Extending that logic to logistics, knowing a truck’s route, its battery state, the weather forecast, and tomorrow’s grid prices, is what BetterFleet’s machine learning is designed to handle.
Electric Fleet Charging and Battery Longevity
Energy pricing is only part of what the platform tracks. BetterFleet also monitors battery degradation at the vehicle level, flagging units aging faster than expected and identifying when maintenance is, and isn’t, warranted.
“With EVs, you want to have less maintenance costs,” Hilson said. “That means you need to be saying when not to maintain and not just bringing it in. How do we save money by not maintaining things?”
Hilson frames the battery not just as a power source but as a core fleet asset, one that, with proper management, can deliver two or more extra years of useful life. The platform monitors charger health as well, dispatching maintenance teams only when predictive models indicate a likely failure rather than on a fixed schedule.
“When you’re looking at a very large program, these small numbers become very big,” Hilson said. “Being able to optimize all of those costs is really where the industry is at.”
What’s Next: Priority Power, Microgrids, and Resilience
BetterFleet recently launched a priority charging feature that lets fleet operators designate specific vehicles for preferential power allocation when they plug in, protecting high-priority routes on days when grid capacity or charger availability is constrained.
“Those five vehicles specifically, when they plug in, give them more juice,” Hilson said. “An operator can go in and say, “Those two vehicles today, whatever is happening, make sure they get the power.””

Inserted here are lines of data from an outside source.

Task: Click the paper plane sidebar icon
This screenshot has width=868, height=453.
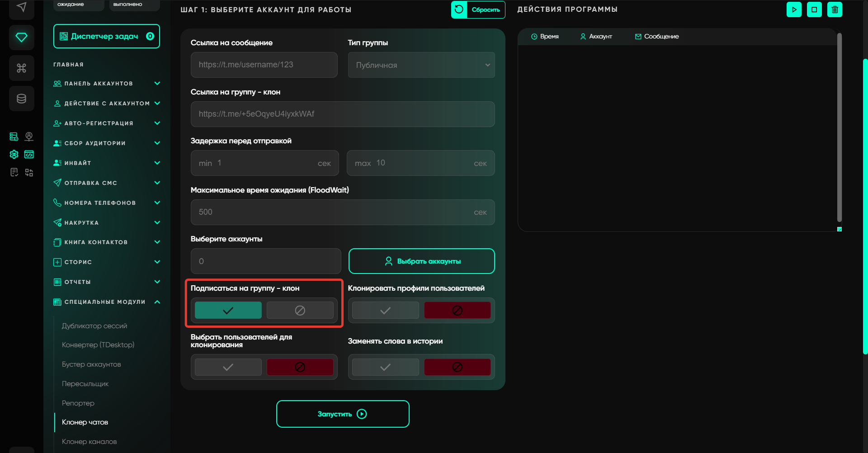Action: coord(21,7)
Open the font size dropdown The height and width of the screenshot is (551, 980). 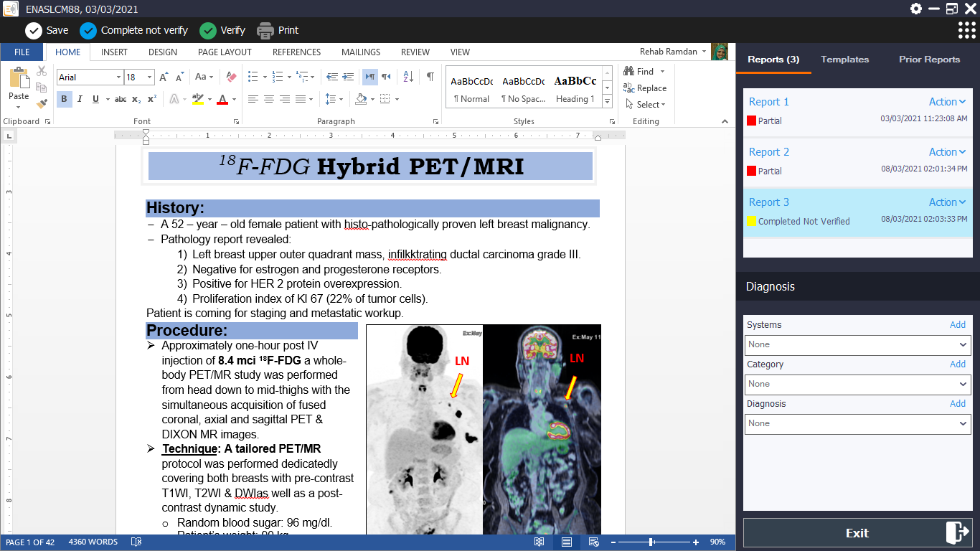coord(150,77)
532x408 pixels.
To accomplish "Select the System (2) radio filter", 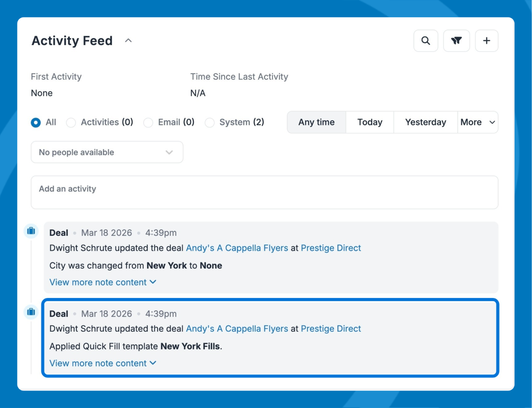I will (210, 122).
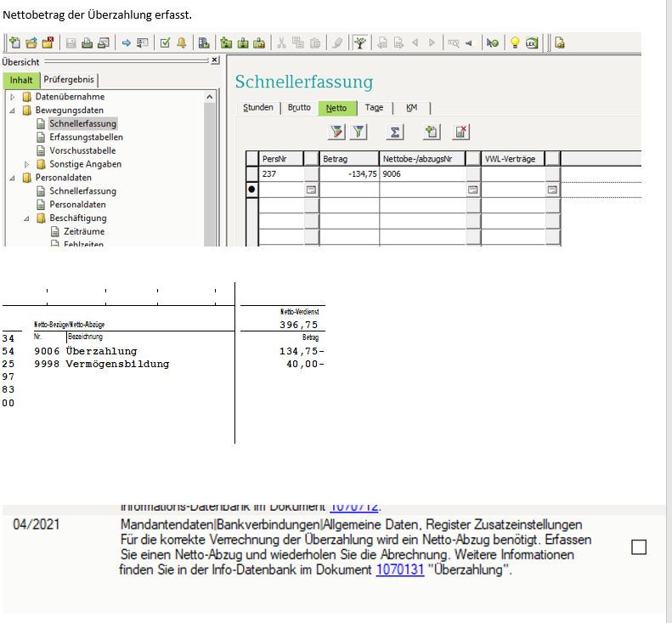Click the sum (Sigma) button
Viewport: 672px width, 623px height.
click(395, 132)
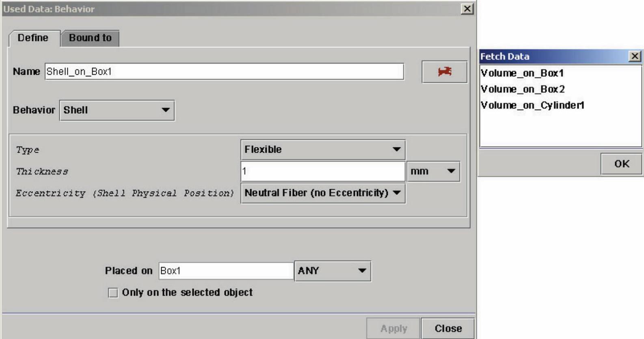Click the red fetch data icon button
644x339 pixels.
point(444,72)
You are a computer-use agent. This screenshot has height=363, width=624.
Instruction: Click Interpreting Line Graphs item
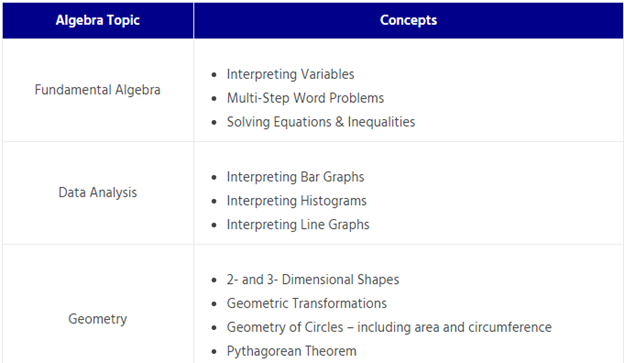pyautogui.click(x=298, y=225)
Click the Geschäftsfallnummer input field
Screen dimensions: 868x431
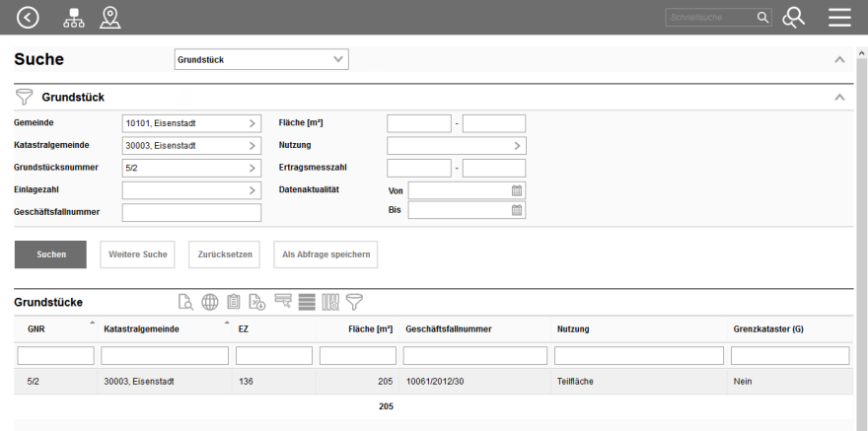click(191, 212)
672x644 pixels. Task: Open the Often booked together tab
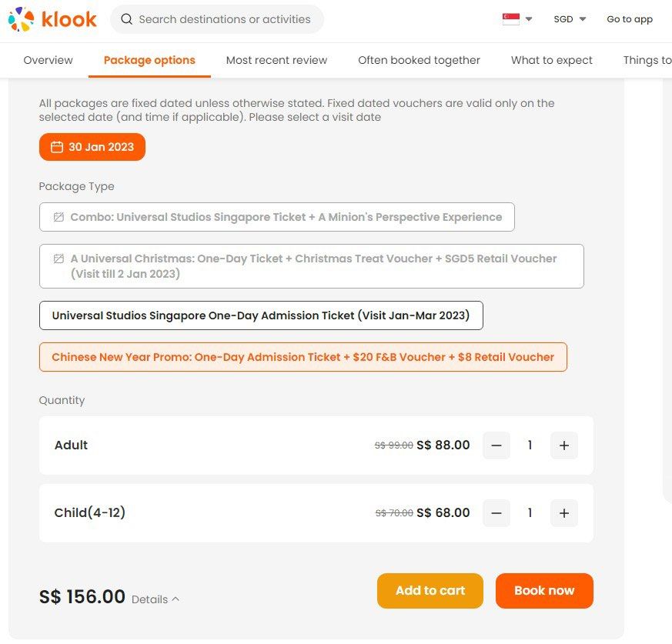click(x=419, y=60)
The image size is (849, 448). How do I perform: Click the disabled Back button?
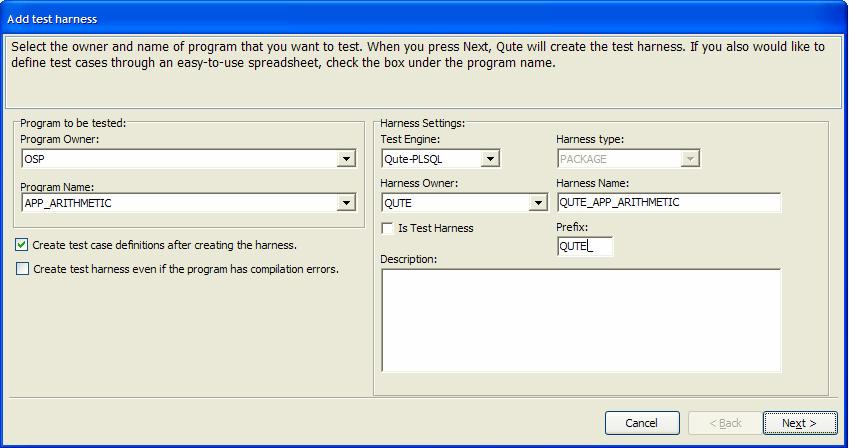pos(725,423)
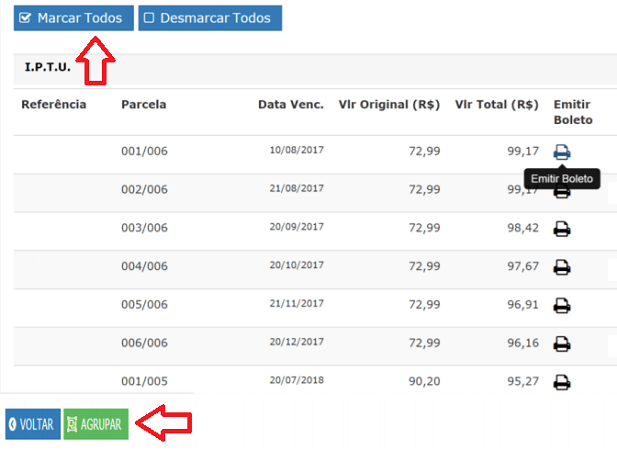Click the Data Venc. column header

[x=290, y=104]
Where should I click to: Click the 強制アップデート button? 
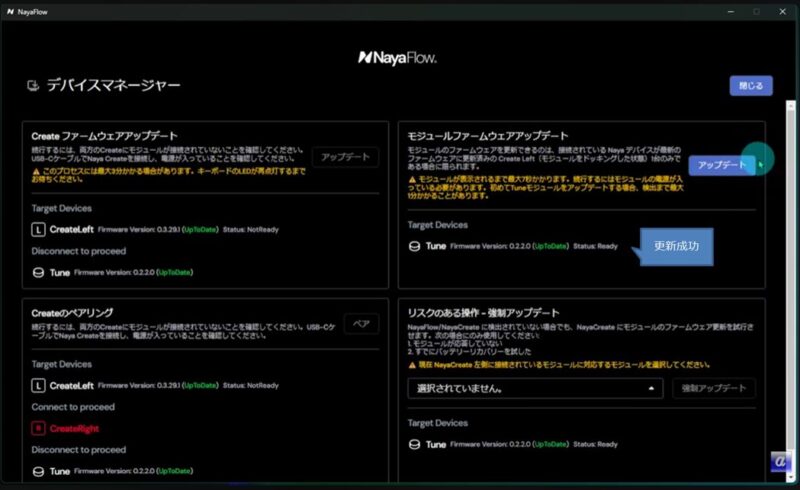click(x=713, y=388)
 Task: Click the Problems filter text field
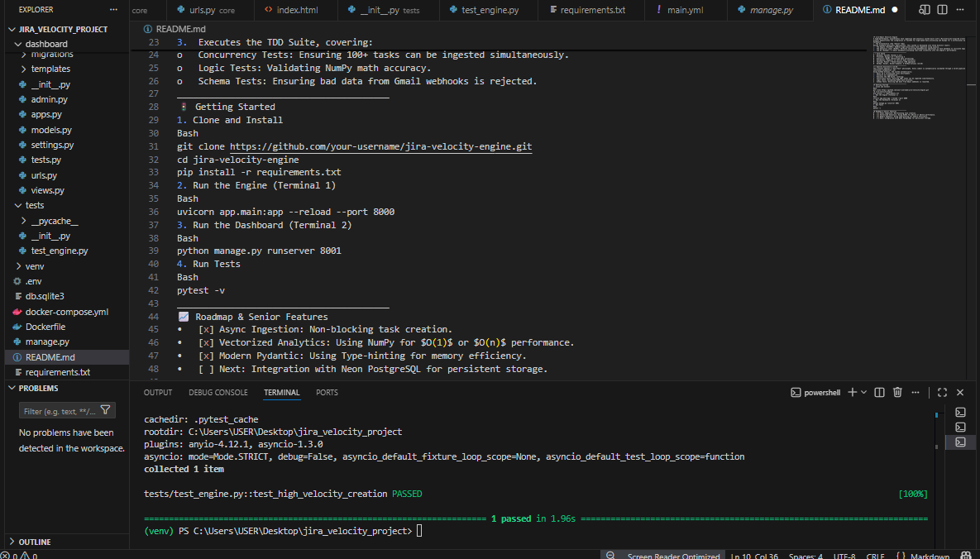[x=60, y=411]
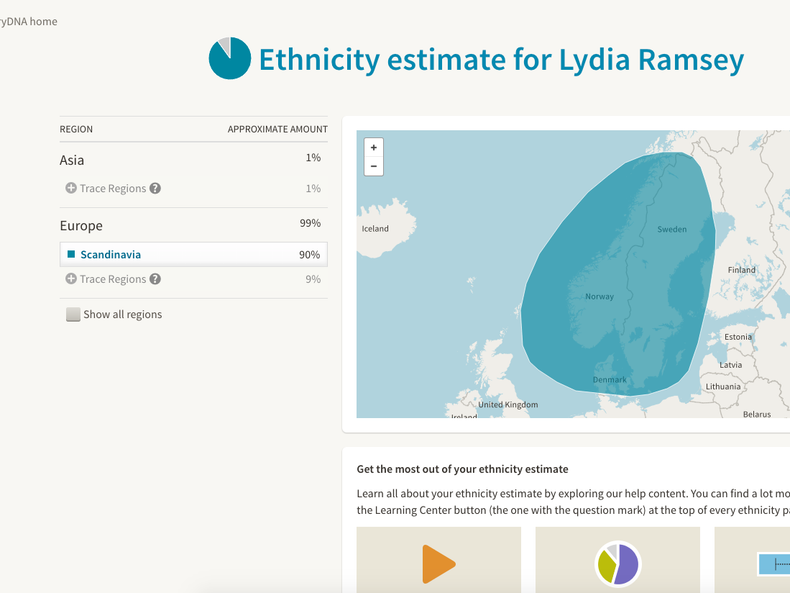Zoom out of the map with minus button
Screen dimensions: 790x593
tap(374, 166)
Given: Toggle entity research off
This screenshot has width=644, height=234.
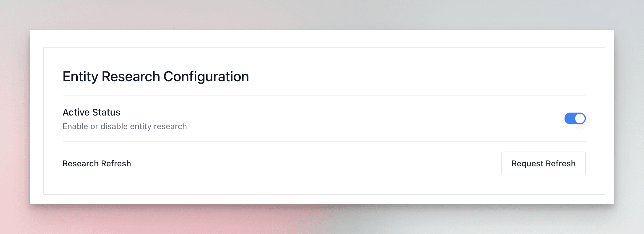Looking at the screenshot, I should click(575, 118).
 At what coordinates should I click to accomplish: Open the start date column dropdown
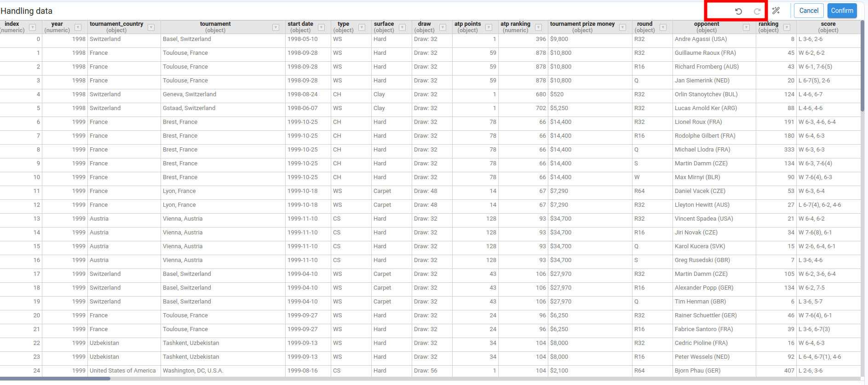pyautogui.click(x=322, y=28)
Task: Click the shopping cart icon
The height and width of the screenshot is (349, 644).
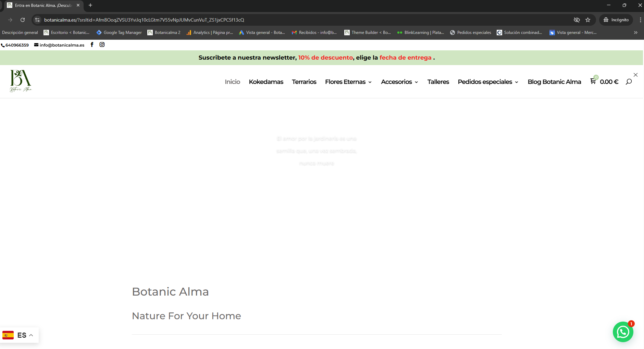Action: [593, 82]
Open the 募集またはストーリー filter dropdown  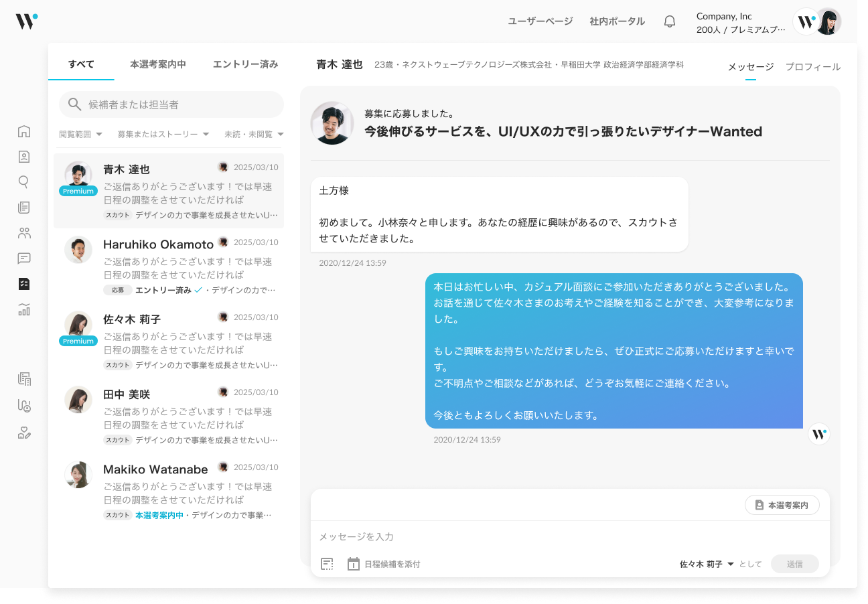(x=163, y=135)
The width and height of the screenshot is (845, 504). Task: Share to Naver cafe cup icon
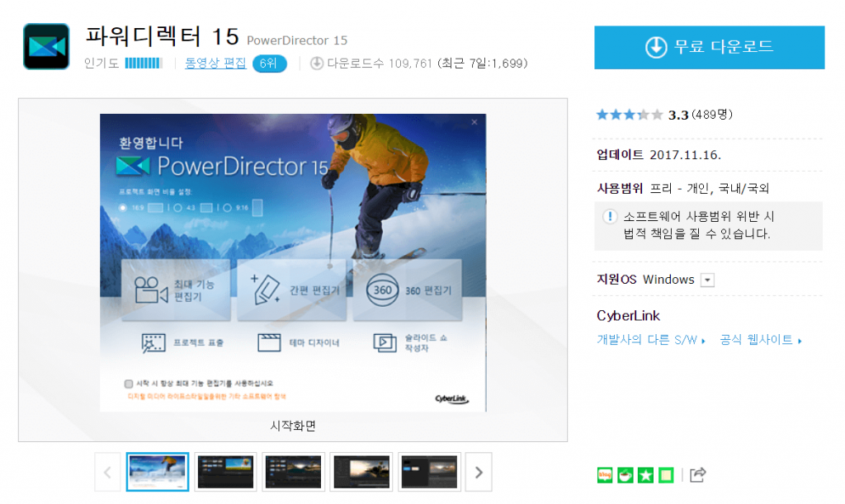click(x=625, y=474)
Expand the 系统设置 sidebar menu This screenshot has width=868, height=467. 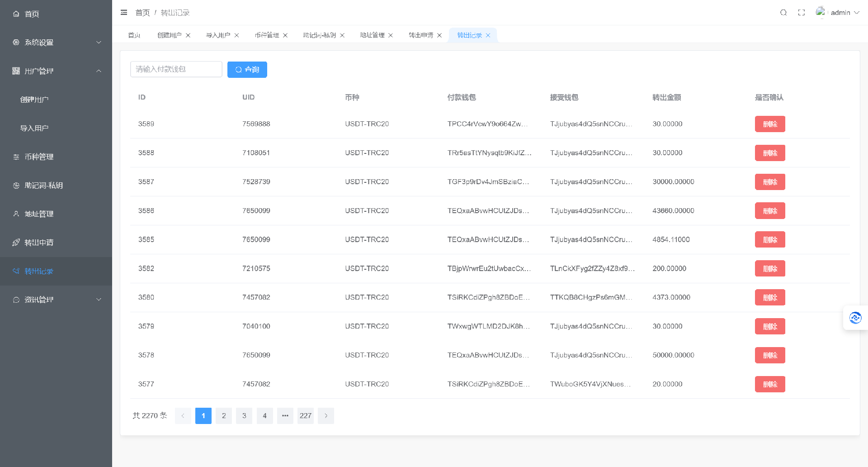pyautogui.click(x=56, y=43)
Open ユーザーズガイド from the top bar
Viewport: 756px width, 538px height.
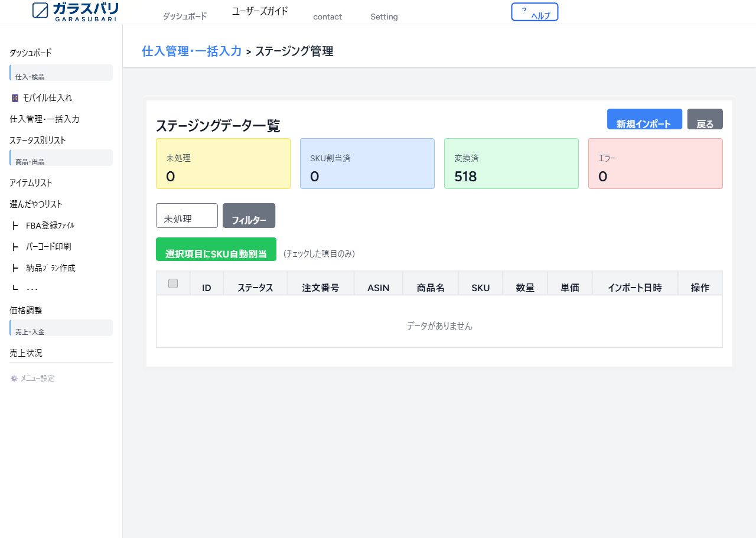[260, 11]
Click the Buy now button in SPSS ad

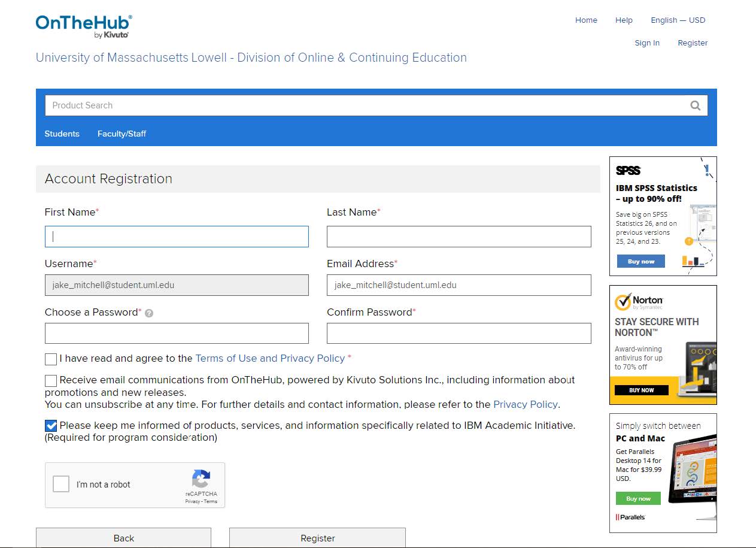click(x=640, y=262)
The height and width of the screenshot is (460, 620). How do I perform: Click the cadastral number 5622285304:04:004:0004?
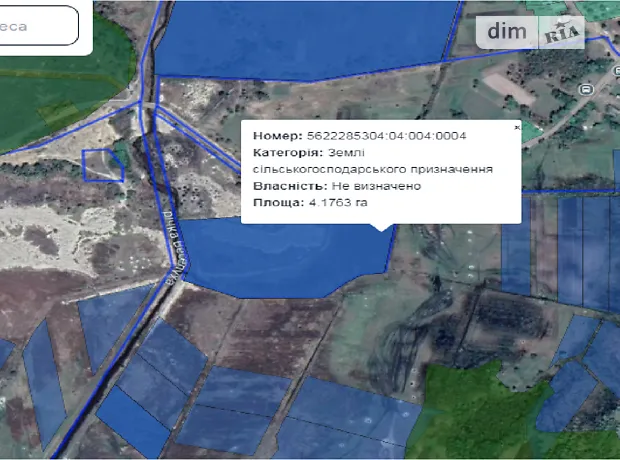[x=386, y=135]
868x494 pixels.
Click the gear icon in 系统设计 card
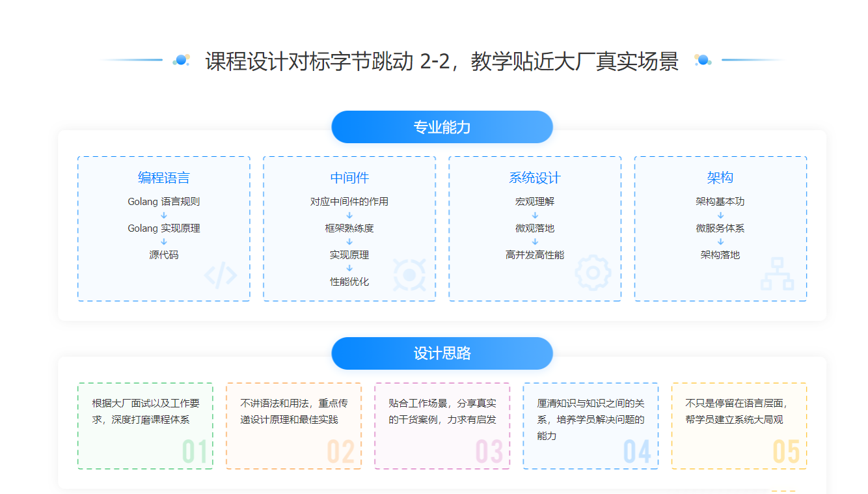[592, 273]
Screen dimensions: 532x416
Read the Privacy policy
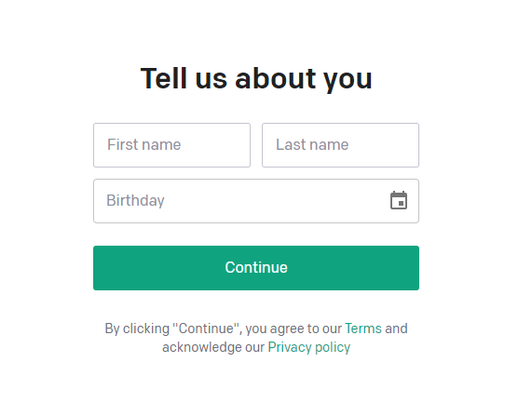pos(308,347)
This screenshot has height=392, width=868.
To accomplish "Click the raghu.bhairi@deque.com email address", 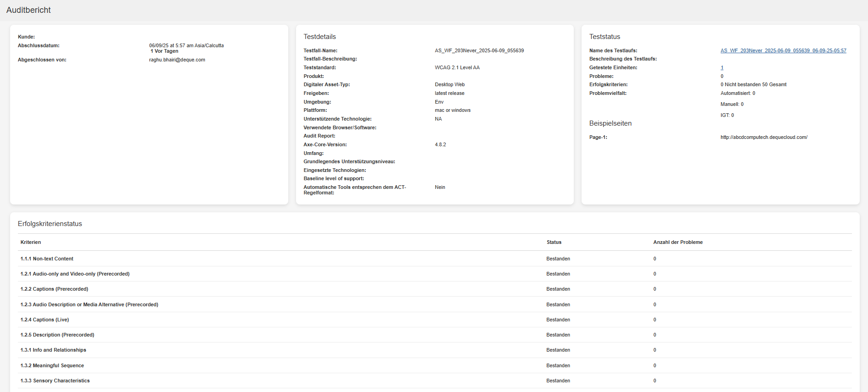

Other recent feature releases include deeper integration with local battery storage and microgrid systems, expanded battery safety and fire system integration, and shared charging platforms that let fleet operators monetize underutilized infrastructure.
Hilson also flagged resilience planning as a priority, building automated response protocols for scenarios where chargers fail or sites go offline. “The industry is not very mature in terms of standard operating procedures for disaster recovery in fleet charging.”
In addition there is more thought now to using EV as part of resilience planning for petrol and diesel supply shortages. Australia, he noted, is already providing a real-world stress test.
“The fuel crisis is really hitting hard,” Hilson said. “Electric vehicles in Australia are suddenly really booming because of that dynamic. If there’s a problem, how do you keep the fleet running?”
The broader goal, Hilson said, is getting fleets comfortable enough with EV management to push vehicle utilization higher, completing more routes per day with fewer trucks by trusting the software to tell drivers what’s possible in all situations both standard days and when there is a problem..
“At the moment, it’s still a pretty cautious approach, making sure the vehicle will get back,” he said. “But if you can really manage this to do more, and therefore get more out of every vehicle, you don’t need another vehicle potentially. That’s a big part of what we’re doing.”